» **Work to complete**
Write out every entry exactly as it stands.

» **Provided material**
------------------------------------

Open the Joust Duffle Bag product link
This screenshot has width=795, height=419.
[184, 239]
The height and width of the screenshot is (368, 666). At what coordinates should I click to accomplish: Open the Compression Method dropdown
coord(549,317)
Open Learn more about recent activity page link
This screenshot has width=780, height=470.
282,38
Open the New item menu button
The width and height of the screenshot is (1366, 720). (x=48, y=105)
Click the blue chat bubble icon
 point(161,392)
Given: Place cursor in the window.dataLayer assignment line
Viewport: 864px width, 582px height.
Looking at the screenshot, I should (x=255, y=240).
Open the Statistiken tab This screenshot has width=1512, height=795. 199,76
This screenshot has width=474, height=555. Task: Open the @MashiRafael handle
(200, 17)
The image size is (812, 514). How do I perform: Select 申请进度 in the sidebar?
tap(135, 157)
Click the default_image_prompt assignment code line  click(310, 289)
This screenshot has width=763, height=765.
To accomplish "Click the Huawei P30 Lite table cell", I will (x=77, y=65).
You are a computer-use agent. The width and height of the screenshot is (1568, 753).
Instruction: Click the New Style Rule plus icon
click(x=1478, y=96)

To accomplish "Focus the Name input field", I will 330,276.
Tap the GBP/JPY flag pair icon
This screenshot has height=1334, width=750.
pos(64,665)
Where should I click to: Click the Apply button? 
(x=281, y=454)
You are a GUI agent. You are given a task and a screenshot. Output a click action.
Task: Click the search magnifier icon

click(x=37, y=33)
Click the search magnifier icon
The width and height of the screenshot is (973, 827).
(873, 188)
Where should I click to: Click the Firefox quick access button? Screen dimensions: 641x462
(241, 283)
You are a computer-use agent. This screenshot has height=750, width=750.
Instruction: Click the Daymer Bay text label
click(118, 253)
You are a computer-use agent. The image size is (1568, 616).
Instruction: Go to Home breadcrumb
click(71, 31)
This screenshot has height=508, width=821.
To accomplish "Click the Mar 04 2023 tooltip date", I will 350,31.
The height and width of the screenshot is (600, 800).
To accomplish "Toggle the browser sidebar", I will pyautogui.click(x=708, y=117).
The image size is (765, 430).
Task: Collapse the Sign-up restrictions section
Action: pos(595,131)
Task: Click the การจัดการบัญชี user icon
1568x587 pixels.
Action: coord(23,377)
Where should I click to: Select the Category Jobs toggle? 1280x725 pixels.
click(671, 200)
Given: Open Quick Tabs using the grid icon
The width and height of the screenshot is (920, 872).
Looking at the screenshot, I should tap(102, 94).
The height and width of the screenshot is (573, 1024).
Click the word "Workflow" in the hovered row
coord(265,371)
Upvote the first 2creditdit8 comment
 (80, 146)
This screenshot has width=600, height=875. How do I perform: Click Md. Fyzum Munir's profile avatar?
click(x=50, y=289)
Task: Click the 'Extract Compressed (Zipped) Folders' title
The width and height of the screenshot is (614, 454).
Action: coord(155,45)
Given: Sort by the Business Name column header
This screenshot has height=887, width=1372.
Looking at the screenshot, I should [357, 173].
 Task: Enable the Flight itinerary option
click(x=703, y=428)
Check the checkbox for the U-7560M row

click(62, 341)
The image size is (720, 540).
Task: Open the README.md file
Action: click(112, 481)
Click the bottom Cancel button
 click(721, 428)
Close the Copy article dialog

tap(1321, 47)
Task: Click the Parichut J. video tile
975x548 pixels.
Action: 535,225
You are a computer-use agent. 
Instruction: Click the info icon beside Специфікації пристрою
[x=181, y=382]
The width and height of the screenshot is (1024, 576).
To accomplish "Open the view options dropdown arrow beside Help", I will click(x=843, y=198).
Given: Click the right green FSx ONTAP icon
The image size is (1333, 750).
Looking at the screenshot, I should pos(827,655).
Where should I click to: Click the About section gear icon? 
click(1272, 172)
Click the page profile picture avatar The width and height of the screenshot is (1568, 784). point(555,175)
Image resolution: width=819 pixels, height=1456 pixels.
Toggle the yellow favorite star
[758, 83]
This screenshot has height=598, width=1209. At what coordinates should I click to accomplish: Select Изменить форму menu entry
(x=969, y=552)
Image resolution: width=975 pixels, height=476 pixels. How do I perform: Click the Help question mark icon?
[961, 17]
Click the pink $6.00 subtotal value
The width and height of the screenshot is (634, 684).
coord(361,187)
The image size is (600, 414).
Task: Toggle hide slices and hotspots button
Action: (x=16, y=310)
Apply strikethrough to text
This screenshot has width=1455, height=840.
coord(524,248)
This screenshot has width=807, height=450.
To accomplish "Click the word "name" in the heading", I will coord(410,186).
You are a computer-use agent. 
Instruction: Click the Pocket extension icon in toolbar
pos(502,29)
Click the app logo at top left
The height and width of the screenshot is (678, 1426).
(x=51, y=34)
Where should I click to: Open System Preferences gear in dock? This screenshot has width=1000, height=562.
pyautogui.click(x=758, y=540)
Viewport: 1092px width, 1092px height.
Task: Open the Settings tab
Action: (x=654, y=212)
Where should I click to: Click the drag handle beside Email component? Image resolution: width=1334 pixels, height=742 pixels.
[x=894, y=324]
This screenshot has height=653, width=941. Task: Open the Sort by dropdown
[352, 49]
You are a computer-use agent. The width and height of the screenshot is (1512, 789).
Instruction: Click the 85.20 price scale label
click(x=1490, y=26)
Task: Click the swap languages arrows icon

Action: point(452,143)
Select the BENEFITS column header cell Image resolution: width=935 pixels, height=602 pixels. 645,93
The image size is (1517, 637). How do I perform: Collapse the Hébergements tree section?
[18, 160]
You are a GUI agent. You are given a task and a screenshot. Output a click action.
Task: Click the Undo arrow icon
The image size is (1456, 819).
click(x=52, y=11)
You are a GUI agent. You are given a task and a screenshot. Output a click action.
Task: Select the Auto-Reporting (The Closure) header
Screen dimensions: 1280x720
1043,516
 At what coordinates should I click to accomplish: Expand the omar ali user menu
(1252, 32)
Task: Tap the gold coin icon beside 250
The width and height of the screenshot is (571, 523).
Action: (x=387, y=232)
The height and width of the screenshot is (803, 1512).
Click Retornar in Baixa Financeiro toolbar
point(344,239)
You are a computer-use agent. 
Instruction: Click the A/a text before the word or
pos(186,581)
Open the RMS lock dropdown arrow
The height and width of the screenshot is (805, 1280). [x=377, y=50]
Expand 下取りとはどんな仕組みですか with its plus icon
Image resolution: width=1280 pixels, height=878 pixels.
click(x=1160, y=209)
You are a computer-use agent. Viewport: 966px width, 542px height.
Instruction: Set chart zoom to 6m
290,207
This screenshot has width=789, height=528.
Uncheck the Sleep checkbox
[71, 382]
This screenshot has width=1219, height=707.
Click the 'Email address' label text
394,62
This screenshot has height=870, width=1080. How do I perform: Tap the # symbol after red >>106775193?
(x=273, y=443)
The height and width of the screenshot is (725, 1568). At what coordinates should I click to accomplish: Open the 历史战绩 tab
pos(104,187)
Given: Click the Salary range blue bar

------------------------------------

» **Reply to the task**
Open the Joust Duffle Bag product link
This screenshot has width=795, height=419.
[184, 239]
The height and width of the screenshot is (368, 666). At what coordinates should I click to accomplish: Open the Compression Method dropdown
coord(549,317)
Open Learn more about recent activity page link
This screenshot has width=780, height=470.
282,38
Open the New item menu button
The width and height of the screenshot is (1366, 720). (x=48, y=105)
Click the blue chat bubble icon
 point(161,392)
Given: Place cursor in the window.dataLayer assignment line
Viewport: 864px width, 582px height.
Looking at the screenshot, I should (x=255, y=240).
Open the Statistiken tab This screenshot has width=1512, height=795. 199,76
This screenshot has width=474, height=555. Task: Open the @MashiRafael handle
(200, 17)
The image size is (812, 514). How do I perform: Select 申请进度 in the sidebar?
tap(135, 157)
Click the default_image_prompt assignment code line  click(310, 289)
This screenshot has width=763, height=765.
To accomplish "Click the Huawei P30 Lite table cell", I will (x=77, y=65).
You are a computer-use agent. The width and height of the screenshot is (1568, 753).
Instruction: Click the New Style Rule plus icon
click(x=1478, y=96)

To accomplish "Focus the Name input field", I will 330,276.
Tap the GBP/JPY flag pair icon
This screenshot has height=1334, width=750.
pos(64,665)
Where should I click to: Click the Apply button? 
(x=281, y=454)
You are a GUI agent. You are given a task and a screenshot. Output a click action.
Task: Click the search magnifier icon

click(x=37, y=33)
Click the search magnifier icon
The width and height of the screenshot is (973, 827).
(873, 188)
Where should I click to: Click the Firefox quick access button? Screen dimensions: 641x462
(241, 283)
You are a computer-use agent. This screenshot has height=750, width=750.
Instruction: Click the Daymer Bay text label
click(118, 253)
You are a computer-use agent. The image size is (1568, 616).
Instruction: Go to Home breadcrumb
click(71, 31)
This screenshot has height=508, width=821.
To accomplish "Click the Mar 04 2023 tooltip date", I will 350,31.
The height and width of the screenshot is (600, 800).
To accomplish "Toggle the browser sidebar", I will pyautogui.click(x=708, y=117).
The image size is (765, 430).
Task: Collapse the Sign-up restrictions section
Action: pos(595,131)
Task: Click the การจัดการบัญชี user icon
1568x587 pixels.
Action: coord(23,377)
Where should I click to: Select the Category Jobs toggle? 1280x725 pixels.
click(671, 200)
Given: Open Quick Tabs using the grid icon
The width and height of the screenshot is (920, 872).
Looking at the screenshot, I should tap(102, 94).
The height and width of the screenshot is (573, 1024).
Click the word "Workflow" in the hovered row
coord(265,371)
Upvote the first 2creditdit8 comment
 (80, 146)
This screenshot has width=600, height=875. How do I perform: Click Md. Fyzum Munir's profile avatar?
click(x=50, y=289)
Task: Click the 'Extract Compressed (Zipped) Folders' title
The width and height of the screenshot is (614, 454).
Action: coord(155,45)
Given: Sort by the Business Name column header
This screenshot has height=887, width=1372.
Looking at the screenshot, I should [357, 173].
 Task: Enable the Flight itinerary option
click(x=703, y=428)
Check the checkbox for the U-7560M row

click(62, 341)
The image size is (720, 540).
Task: Open the README.md file
Action: click(112, 481)
Click the bottom Cancel button
 click(721, 428)
Close the Copy article dialog

tap(1321, 47)
Task: Click the Parichut J. video tile
975x548 pixels.
Action: 535,225
You are a computer-use agent. 
Instruction: Click the info icon beside Специфікації пристрою
[x=181, y=382]
The width and height of the screenshot is (1024, 576).
To accomplish "Open the view options dropdown arrow beside Help", I will click(x=843, y=198).
Given: Click the right green FSx ONTAP icon
The image size is (1333, 750).
Looking at the screenshot, I should pos(827,655).
Where should I click to: Click the About section gear icon? 
click(1272, 172)
Click the page profile picture avatar The width and height of the screenshot is (1568, 784). point(555,175)
Image resolution: width=819 pixels, height=1456 pixels.
Toggle the yellow favorite star
[758, 83]
This screenshot has height=598, width=1209. At what coordinates should I click to accomplish: Select Изменить форму menu entry
(x=969, y=552)
Image resolution: width=975 pixels, height=476 pixels. How do I perform: Click the Help question mark icon?
[961, 17]
Click the pink $6.00 subtotal value
The width and height of the screenshot is (634, 684).
coord(361,187)
The image size is (600, 414).
Task: Toggle hide slices and hotspots button
Action: (x=16, y=310)
Apply strikethrough to text
This screenshot has width=1455, height=840.
coord(524,248)
This screenshot has width=807, height=450.
To accomplish "Click the word "name" in the heading", I will coord(410,186).
You are a computer-use agent. 
Instruction: Click the Pocket extension icon in toolbar
pos(502,29)
Click the app logo at top left
The height and width of the screenshot is (678, 1426).
(x=51, y=34)
Where should I click to: Open System Preferences gear in dock? This screenshot has width=1000, height=562.
pyautogui.click(x=758, y=540)
Viewport: 1092px width, 1092px height.
Task: Open the Settings tab
Action: (x=654, y=212)
Where should I click to: Click the drag handle beside Email component? Image resolution: width=1334 pixels, height=742 pixels.
[x=894, y=324]
This screenshot has height=653, width=941. Task: Open the Sort by dropdown
[352, 49]
You are a computer-use agent. The width and height of the screenshot is (1512, 789).
Instruction: Click the 85.20 price scale label
click(x=1490, y=26)
Task: Click the swap languages arrows icon

Action: point(452,143)
Select the BENEFITS column header cell Image resolution: width=935 pixels, height=602 pixels. 645,93
The image size is (1517, 637). How do I perform: Collapse the Hébergements tree section?
[18, 160]
You are a GUI agent. You are given a task and a screenshot. Output a click action.
Task: Click the Undo arrow icon
The image size is (1456, 819).
click(x=52, y=11)
You are a GUI agent. You are given a task and a screenshot. Output a click action.
Task: Select the Auto-Reporting (The Closure) header
Screen dimensions: 1280x720
1043,516
 At what coordinates should I click to accomplish: Expand the omar ali user menu
(1252, 32)
Task: Tap the gold coin icon beside 250
The width and height of the screenshot is (571, 523).
Action: (x=387, y=232)
The height and width of the screenshot is (803, 1512).
Click Retornar in Baixa Financeiro toolbar
point(344,239)
You are a computer-use agent. 
Instruction: Click the A/a text before the word or
pos(186,581)
Open the RMS lock dropdown arrow
The height and width of the screenshot is (805, 1280). [x=377, y=50]
Expand 下取りとはどんな仕組みですか with its plus icon
Image resolution: width=1280 pixels, height=878 pixels.
click(x=1160, y=209)
You are a computer-use agent. Viewport: 966px width, 542px height.
Instruction: Set chart zoom to 6m
290,207
This screenshot has width=789, height=528.
Uncheck the Sleep checkbox
[71, 382]
This screenshot has width=1219, height=707.
Click the 'Email address' label text
394,62
This screenshot has height=870, width=1080. How do I perform: Tap the # symbol after red >>106775193?
(x=273, y=443)
The height and width of the screenshot is (725, 1568). At what coordinates should I click to accomplish: Open the 历史战绩 tab
pos(104,187)
Given: Click the Salary range blue bar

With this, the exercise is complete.